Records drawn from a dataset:
◇ ◇ ◇

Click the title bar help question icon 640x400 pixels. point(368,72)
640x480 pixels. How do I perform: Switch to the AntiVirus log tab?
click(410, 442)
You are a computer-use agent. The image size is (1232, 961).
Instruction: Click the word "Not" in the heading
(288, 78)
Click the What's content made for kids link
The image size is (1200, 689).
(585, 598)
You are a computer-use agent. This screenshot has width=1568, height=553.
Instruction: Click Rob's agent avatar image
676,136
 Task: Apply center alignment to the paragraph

◇ ◇ ◇

Transcribe, word for word, the data above from its first line through the line with "You are a computer-use agent. The", and include nothing else.

THE COMPLETED TASK:
Click the title bar help question icon 640x400 pixels. point(368,72)
640x480 pixels. How do I perform: Switch to the AntiVirus log tab?
click(410, 442)
You are a computer-use agent. The image size is (1232, 961).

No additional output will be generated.